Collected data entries
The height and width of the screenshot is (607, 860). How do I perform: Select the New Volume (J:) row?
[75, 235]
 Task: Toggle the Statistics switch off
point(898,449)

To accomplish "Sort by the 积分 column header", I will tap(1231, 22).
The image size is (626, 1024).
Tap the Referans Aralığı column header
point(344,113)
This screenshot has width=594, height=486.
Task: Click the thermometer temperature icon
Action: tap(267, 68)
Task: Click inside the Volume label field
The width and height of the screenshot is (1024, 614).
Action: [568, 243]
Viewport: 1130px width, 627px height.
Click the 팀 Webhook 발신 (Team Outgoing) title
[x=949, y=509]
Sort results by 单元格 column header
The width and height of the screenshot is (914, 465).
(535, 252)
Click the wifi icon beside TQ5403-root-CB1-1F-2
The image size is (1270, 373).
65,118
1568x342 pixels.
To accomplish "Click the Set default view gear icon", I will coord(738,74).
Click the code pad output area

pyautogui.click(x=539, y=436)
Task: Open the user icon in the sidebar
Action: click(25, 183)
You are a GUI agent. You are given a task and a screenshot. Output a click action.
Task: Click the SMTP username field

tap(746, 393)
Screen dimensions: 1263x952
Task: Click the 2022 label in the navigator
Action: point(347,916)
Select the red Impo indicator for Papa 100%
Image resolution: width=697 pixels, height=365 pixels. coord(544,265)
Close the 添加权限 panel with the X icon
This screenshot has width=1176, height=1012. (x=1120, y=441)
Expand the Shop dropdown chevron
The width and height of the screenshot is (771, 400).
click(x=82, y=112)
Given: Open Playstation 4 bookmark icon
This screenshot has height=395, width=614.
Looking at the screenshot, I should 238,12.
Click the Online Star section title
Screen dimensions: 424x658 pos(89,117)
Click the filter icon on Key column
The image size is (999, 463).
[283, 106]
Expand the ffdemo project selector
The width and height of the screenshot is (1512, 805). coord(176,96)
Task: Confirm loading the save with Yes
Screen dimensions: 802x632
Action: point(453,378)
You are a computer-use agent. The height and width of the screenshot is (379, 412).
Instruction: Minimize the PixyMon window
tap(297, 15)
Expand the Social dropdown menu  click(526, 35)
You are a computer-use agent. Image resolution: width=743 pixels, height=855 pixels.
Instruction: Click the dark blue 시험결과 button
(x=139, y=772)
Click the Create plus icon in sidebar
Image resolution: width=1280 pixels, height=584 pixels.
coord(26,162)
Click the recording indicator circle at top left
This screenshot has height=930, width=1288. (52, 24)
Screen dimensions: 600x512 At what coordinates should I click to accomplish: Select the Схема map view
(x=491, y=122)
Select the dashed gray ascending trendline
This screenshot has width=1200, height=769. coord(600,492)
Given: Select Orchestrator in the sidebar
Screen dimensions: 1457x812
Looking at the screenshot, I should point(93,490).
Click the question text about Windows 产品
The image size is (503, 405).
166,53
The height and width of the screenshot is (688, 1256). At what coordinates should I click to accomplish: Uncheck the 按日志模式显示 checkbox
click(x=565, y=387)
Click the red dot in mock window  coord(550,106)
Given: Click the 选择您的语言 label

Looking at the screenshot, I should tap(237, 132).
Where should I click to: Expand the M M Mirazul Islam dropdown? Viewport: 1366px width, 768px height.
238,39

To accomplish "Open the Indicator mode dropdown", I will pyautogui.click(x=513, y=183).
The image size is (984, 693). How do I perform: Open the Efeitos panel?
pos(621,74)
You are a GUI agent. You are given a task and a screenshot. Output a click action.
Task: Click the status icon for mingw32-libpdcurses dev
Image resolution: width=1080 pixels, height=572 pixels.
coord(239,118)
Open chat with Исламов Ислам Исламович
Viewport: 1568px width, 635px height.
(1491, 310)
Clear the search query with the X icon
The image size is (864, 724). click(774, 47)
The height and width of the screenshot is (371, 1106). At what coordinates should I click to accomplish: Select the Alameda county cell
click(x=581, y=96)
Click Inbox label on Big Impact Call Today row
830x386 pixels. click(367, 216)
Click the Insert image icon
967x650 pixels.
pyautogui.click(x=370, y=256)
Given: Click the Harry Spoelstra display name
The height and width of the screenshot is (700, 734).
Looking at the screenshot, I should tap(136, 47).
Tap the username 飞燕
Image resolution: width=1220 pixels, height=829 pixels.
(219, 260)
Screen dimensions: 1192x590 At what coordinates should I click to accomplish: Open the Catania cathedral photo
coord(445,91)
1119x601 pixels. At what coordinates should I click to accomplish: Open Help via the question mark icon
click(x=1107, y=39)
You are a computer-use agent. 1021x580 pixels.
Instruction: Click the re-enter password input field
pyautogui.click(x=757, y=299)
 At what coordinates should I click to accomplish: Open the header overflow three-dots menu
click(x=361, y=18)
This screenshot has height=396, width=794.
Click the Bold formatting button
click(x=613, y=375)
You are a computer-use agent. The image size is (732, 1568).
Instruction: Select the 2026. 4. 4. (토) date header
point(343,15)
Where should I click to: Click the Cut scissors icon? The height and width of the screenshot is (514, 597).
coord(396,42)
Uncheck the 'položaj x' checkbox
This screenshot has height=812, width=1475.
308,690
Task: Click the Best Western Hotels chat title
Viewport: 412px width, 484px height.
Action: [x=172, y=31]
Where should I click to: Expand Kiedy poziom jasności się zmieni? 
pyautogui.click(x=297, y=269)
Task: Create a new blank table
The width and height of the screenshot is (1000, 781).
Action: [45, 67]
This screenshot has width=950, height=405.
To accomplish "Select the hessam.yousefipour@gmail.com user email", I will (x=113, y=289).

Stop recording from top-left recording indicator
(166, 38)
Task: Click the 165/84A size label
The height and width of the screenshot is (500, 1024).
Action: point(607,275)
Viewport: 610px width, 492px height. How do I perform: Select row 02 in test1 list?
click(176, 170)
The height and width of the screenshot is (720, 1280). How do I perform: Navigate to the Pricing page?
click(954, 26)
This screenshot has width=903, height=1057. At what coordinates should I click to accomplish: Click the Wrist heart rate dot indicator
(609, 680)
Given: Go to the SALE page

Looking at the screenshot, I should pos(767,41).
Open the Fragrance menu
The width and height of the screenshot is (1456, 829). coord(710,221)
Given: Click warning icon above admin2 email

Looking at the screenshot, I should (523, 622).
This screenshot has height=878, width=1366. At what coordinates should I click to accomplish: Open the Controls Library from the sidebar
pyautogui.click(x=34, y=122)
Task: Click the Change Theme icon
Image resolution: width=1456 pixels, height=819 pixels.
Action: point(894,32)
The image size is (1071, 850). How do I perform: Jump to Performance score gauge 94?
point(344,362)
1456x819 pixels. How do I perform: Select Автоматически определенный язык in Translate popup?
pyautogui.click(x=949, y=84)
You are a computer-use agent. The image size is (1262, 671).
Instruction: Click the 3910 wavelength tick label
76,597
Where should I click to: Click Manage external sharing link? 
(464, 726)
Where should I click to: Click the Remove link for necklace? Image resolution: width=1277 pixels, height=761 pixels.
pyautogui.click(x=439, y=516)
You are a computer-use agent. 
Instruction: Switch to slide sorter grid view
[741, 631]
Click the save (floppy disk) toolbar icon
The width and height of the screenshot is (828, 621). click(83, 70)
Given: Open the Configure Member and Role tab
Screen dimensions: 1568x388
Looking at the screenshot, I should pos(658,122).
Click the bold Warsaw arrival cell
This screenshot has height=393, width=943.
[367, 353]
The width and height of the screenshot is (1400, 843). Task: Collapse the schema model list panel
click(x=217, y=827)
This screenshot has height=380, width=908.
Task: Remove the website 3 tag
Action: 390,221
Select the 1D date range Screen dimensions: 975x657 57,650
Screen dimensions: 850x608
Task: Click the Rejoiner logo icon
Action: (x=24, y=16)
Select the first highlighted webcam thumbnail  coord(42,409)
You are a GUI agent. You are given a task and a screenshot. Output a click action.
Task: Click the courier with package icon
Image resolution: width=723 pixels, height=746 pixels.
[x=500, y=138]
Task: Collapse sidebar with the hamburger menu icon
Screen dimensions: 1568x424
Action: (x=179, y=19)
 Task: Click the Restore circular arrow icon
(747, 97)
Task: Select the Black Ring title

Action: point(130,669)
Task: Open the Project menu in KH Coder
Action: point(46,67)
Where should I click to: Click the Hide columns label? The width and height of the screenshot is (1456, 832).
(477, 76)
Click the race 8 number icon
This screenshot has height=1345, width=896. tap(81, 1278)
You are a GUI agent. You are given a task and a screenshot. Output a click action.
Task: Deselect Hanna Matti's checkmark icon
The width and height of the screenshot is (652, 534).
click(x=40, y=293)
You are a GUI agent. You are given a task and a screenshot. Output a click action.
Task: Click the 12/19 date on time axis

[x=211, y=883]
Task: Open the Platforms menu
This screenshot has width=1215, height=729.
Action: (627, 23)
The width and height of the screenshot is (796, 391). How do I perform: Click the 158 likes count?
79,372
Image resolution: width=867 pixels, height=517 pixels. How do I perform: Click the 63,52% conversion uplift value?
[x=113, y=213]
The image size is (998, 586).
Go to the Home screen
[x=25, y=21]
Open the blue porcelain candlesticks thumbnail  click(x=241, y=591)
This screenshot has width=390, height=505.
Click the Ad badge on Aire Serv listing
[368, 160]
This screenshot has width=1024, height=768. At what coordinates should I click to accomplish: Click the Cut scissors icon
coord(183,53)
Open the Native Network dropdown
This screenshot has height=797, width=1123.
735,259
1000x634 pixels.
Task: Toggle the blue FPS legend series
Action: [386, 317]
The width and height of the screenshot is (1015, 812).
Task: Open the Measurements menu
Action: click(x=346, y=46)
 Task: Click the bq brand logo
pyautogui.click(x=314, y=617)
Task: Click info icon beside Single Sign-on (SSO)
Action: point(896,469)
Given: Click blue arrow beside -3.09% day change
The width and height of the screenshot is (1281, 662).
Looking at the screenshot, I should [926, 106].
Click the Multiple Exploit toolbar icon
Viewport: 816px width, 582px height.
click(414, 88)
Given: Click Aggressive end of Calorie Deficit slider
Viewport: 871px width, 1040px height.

**Problem description**
For the word "computer", say how many lines of the records above contain it. Reply with the number alone.

**Task result**
6